### Working data

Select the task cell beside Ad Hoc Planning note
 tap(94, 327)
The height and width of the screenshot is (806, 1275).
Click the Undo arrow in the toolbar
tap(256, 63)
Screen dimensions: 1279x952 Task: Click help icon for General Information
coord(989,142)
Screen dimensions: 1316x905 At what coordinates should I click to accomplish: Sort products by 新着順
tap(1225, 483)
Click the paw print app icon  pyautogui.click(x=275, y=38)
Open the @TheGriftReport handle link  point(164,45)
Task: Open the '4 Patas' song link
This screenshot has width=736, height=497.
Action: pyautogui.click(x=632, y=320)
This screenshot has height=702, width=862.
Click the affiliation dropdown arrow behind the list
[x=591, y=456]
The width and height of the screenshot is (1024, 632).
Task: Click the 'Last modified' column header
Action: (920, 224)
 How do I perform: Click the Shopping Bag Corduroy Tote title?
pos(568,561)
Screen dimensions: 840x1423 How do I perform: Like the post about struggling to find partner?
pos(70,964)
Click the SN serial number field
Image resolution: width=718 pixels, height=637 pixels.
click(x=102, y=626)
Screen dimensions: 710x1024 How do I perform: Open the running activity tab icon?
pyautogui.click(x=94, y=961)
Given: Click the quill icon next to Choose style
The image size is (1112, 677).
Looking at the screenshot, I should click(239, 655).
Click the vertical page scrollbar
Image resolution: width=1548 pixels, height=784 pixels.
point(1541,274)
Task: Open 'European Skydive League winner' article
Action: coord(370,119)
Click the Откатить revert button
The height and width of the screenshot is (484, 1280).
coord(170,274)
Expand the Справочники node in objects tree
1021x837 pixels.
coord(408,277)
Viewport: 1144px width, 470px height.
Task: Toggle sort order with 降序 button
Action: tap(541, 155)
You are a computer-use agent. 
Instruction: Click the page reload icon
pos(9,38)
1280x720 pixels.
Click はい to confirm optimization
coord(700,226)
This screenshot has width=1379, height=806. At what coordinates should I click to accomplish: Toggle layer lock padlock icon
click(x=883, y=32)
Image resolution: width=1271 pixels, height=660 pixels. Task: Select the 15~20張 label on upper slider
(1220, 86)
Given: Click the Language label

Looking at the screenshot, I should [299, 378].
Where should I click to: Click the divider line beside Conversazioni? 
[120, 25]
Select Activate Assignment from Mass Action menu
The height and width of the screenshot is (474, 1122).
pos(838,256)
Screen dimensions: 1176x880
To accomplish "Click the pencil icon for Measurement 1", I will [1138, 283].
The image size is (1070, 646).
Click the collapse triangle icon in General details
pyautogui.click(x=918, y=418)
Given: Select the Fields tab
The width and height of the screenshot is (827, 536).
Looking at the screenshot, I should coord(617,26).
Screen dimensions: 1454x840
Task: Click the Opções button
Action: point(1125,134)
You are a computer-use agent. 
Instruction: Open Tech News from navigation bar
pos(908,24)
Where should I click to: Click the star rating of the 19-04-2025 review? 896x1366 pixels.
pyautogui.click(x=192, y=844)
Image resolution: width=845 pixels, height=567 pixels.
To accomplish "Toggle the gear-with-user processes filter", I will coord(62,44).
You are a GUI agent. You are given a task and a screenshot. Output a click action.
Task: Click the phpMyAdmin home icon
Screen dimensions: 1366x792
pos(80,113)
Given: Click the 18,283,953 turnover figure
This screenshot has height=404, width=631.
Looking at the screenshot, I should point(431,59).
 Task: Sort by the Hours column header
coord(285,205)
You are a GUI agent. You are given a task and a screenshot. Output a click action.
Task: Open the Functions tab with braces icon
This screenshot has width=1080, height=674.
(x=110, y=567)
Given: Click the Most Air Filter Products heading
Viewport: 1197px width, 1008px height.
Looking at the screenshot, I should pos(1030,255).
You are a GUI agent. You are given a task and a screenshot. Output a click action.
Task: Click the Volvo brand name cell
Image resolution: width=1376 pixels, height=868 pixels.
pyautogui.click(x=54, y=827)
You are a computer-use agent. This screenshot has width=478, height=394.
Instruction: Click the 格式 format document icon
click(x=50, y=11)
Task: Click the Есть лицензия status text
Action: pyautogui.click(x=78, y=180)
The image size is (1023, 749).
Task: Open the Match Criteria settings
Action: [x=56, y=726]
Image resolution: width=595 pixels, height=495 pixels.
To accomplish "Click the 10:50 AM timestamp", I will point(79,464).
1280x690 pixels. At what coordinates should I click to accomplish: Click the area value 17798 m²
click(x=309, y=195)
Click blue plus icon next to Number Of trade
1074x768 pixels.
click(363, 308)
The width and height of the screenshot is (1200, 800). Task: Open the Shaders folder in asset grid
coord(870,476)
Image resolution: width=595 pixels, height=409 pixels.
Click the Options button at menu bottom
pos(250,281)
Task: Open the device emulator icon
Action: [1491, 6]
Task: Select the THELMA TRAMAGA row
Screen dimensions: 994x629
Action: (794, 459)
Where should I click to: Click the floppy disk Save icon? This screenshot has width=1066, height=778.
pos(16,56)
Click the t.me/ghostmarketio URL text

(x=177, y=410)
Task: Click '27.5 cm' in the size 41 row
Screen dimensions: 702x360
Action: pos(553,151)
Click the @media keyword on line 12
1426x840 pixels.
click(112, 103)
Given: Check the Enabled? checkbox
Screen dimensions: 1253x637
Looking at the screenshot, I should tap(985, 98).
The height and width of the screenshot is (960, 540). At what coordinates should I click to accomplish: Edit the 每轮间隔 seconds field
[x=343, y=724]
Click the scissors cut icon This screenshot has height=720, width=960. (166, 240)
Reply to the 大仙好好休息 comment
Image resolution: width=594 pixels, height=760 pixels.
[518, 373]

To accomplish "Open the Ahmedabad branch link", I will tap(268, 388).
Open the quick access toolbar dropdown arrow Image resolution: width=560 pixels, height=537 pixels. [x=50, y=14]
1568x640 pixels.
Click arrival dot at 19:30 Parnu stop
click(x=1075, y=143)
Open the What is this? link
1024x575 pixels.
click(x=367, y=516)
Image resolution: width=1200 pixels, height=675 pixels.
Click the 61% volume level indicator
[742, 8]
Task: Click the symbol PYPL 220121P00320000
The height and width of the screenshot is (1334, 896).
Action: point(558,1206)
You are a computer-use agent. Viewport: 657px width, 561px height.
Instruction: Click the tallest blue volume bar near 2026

######

Work task - Set down every record above, word for word.

Completed exercise -
Select the task cell beside Ad Hoc Planning note
 tap(94, 327)
The height and width of the screenshot is (806, 1275).
Click the Undo arrow in the toolbar
tap(256, 63)
Screen dimensions: 1279x952 Task: Click help icon for General Information
coord(989,142)
Screen dimensions: 1316x905 At what coordinates should I click to accomplish: Sort products by 新着順
tap(1225, 483)
Click the paw print app icon  pyautogui.click(x=275, y=38)
Open the @TheGriftReport handle link  point(164,45)
Task: Open the '4 Patas' song link
This screenshot has width=736, height=497.
Action: pyautogui.click(x=632, y=320)
This screenshot has height=702, width=862.
Click the affiliation dropdown arrow behind the list
[x=591, y=456]
The width and height of the screenshot is (1024, 632).
Task: Click the 'Last modified' column header
Action: (920, 224)
 How do I perform: Click the Shopping Bag Corduroy Tote title?
pos(568,561)
Screen dimensions: 840x1423 How do I perform: Like the post about struggling to find partner?
pos(70,964)
Click the SN serial number field
Image resolution: width=718 pixels, height=637 pixels.
click(x=102, y=626)
Screen dimensions: 710x1024 How do I perform: Open the running activity tab icon?
pyautogui.click(x=94, y=961)
Given: Click the quill icon next to Choose style
The image size is (1112, 677).
Looking at the screenshot, I should click(239, 655).
Click the vertical page scrollbar
Image resolution: width=1548 pixels, height=784 pixels.
point(1541,274)
Task: Open 'European Skydive League winner' article
Action: coord(370,119)
Click the Откатить revert button
The height and width of the screenshot is (484, 1280).
coord(170,274)
Expand the Справочники node in objects tree
1021x837 pixels.
coord(408,277)
Viewport: 1144px width, 470px height.
Task: Toggle sort order with 降序 button
Action: tap(541, 155)
You are a computer-use agent. 
Instruction: Click the page reload icon
pos(9,38)
1280x720 pixels.
Click はい to confirm optimization
coord(700,226)
This screenshot has width=1379, height=806. At what coordinates should I click to accomplish: Toggle layer lock padlock icon
click(x=883, y=32)
Image resolution: width=1271 pixels, height=660 pixels. Task: Select the 15~20張 label on upper slider
(1220, 86)
Given: Click the Language label

Looking at the screenshot, I should [299, 378].
Where should I click to: Click the divider line beside Conversazioni? 
[120, 25]
Select Activate Assignment from Mass Action menu
The height and width of the screenshot is (474, 1122).
pos(838,256)
Screen dimensions: 1176x880
To accomplish "Click the pencil icon for Measurement 1", I will [1138, 283].
The image size is (1070, 646).
Click the collapse triangle icon in General details
pyautogui.click(x=918, y=418)
Given: Select the Fields tab
The width and height of the screenshot is (827, 536).
Looking at the screenshot, I should coord(617,26).
Screen dimensions: 1454x840
Task: Click the Opções button
Action: point(1125,134)
You are a computer-use agent. 
Instruction: Open Tech News from navigation bar
pos(908,24)
Where should I click to: Click the star rating of the 19-04-2025 review? 896x1366 pixels.
pyautogui.click(x=192, y=844)
Image resolution: width=845 pixels, height=567 pixels.
To accomplish "Toggle the gear-with-user processes filter", I will coord(62,44).
You are a GUI agent. You are given a task and a screenshot. Output a click action.
Task: Click the phpMyAdmin home icon
Screen dimensions: 1366x792
pos(80,113)
Given: Click the 18,283,953 turnover figure
This screenshot has height=404, width=631.
Looking at the screenshot, I should point(431,59).
 Task: Sort by the Hours column header
coord(285,205)
You are a GUI agent. You are given a task and a screenshot. Output a click action.
Task: Open the Functions tab with braces icon
This screenshot has width=1080, height=674.
(x=110, y=567)
Given: Click the Most Air Filter Products heading
Viewport: 1197px width, 1008px height.
Looking at the screenshot, I should pos(1030,255).
You are a GUI agent. You are given a task and a screenshot. Output a click action.
Task: Click the Volvo brand name cell
Image resolution: width=1376 pixels, height=868 pixels.
pyautogui.click(x=54, y=827)
You are a computer-use agent. This screenshot has width=478, height=394.
Instruction: Click the 格式 format document icon
click(x=50, y=11)
Task: Click the Есть лицензия status text
Action: pyautogui.click(x=78, y=180)
The image size is (1023, 749).
Task: Open the Match Criteria settings
Action: [x=56, y=726]
Image resolution: width=595 pixels, height=495 pixels.
To accomplish "Click the 10:50 AM timestamp", I will point(79,464).
1280x690 pixels. At what coordinates should I click to accomplish: Click the area value 17798 m²
click(x=309, y=195)
Click blue plus icon next to Number Of trade
1074x768 pixels.
click(363, 308)
The width and height of the screenshot is (1200, 800). Task: Open the Shaders folder in asset grid
coord(870,476)
Image resolution: width=595 pixels, height=409 pixels.
Click the Options button at menu bottom
pos(250,281)
Task: Open the device emulator icon
Action: [1491, 6]
Task: Select the THELMA TRAMAGA row
Screen dimensions: 994x629
Action: (794, 459)
Where should I click to: Click the floppy disk Save icon? This screenshot has width=1066, height=778.
pos(16,56)
Click the t.me/ghostmarketio URL text

(x=177, y=410)
Task: Click '27.5 cm' in the size 41 row
Screen dimensions: 702x360
Action: pos(553,151)
Click the @media keyword on line 12
1426x840 pixels.
click(112, 103)
Given: Check the Enabled? checkbox
Screen dimensions: 1253x637
Looking at the screenshot, I should tap(985, 98).
The height and width of the screenshot is (960, 540). At what coordinates should I click to accomplish: Edit the 每轮间隔 seconds field
[x=343, y=724]
Click the scissors cut icon This screenshot has height=720, width=960. (166, 240)
Reply to the 大仙好好休息 comment
Image resolution: width=594 pixels, height=760 pixels.
[518, 373]

To accomplish "Open the Ahmedabad branch link", I will tap(268, 388).
Open the quick access toolbar dropdown arrow Image resolution: width=560 pixels, height=537 pixels. [x=50, y=14]
1568x640 pixels.
Click arrival dot at 19:30 Parnu stop
click(x=1075, y=143)
Open the What is this? link
1024x575 pixels.
click(x=367, y=516)
Image resolution: width=1200 pixels, height=675 pixels.
Click the 61% volume level indicator
[742, 8]
Task: Click the symbol PYPL 220121P00320000
The height and width of the screenshot is (1334, 896).
Action: point(558,1206)
You are a computer-use agent. Viewport: 657px width, 561px height.
Instruction: Click the tallest blue volume bar near 2026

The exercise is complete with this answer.